Standort: science.ORF.at / Meldung: "Freiwillige Therapiehunde sind nicht gestresst"

Baby und Hund blicken sich an

Freiwillige Therapiehunde sind nicht gestresst

Die positive Wirkung von Tieren auf Menschen wird häufig therapeutisch genutzt. Doch wie geht es den Therapiehunden dabei? Forscher der Veterinärmedizinischen Uni Wien fanden heraus, dass die Tiere während einer Gruppentherapie nicht gestresster sind als in ihrer Freizeit - vorausgesetzt, sie machen freiwillig mit.

Veterinärmedizin 29.04.2014

"Es fehlen allgemeingültige Standards für den professionellen Einsatz von Tieren in der Therapie. Diese Standards möchten wir etablieren", erklärte Lisa Maria Glenk vom Messerli Forschungsinstitut an der Vetmeduni Vienna.

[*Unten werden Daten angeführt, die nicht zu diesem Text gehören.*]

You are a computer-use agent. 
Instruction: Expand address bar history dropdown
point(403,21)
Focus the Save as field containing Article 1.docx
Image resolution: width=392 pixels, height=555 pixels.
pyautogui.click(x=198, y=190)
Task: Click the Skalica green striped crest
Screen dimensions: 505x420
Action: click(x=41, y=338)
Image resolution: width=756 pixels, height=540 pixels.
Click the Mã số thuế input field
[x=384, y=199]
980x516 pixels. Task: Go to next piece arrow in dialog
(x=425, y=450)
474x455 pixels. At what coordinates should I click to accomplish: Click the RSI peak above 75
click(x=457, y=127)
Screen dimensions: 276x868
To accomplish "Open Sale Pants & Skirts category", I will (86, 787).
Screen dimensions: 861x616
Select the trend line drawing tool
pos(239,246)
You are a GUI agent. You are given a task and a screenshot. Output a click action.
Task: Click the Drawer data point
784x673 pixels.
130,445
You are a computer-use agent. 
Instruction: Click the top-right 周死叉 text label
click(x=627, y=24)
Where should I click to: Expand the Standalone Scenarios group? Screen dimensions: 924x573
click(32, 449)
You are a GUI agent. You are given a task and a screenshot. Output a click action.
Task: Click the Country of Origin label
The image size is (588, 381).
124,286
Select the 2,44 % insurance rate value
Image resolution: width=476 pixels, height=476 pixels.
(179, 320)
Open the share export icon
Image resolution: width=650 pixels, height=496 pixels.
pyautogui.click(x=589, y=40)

Bewegungsfreiheit muss sein

Die Studie:

" Salivary cortisol and behavior in therapy dogs during animal-assisted interventions: A pilot study" erscheint in der Mai-Ausgabe des "Journal of Veterinary Behavior" (DOI:doi:10.1016/j.jveb.2014.02.005).

In der nun veröffentlichten Studie wurden fünf ausgebildete und erfahrene Therapiehunde untersucht, die regelmäßig bei Gruppensitzungen mit Drogenabhängigen dabei waren. Der Stresslevel der Tiere während und nach der Sitzung sowie in der Freizeit wurde mittels Speichelproben analysiert. Zusätzlich wurde das Verhalten der Tiere per Video dokumentiert. "Therapiehunde sind während dieser Art der Therapiearbeit nicht gestresst", fasste Glenk die Ergebnisse zusammen.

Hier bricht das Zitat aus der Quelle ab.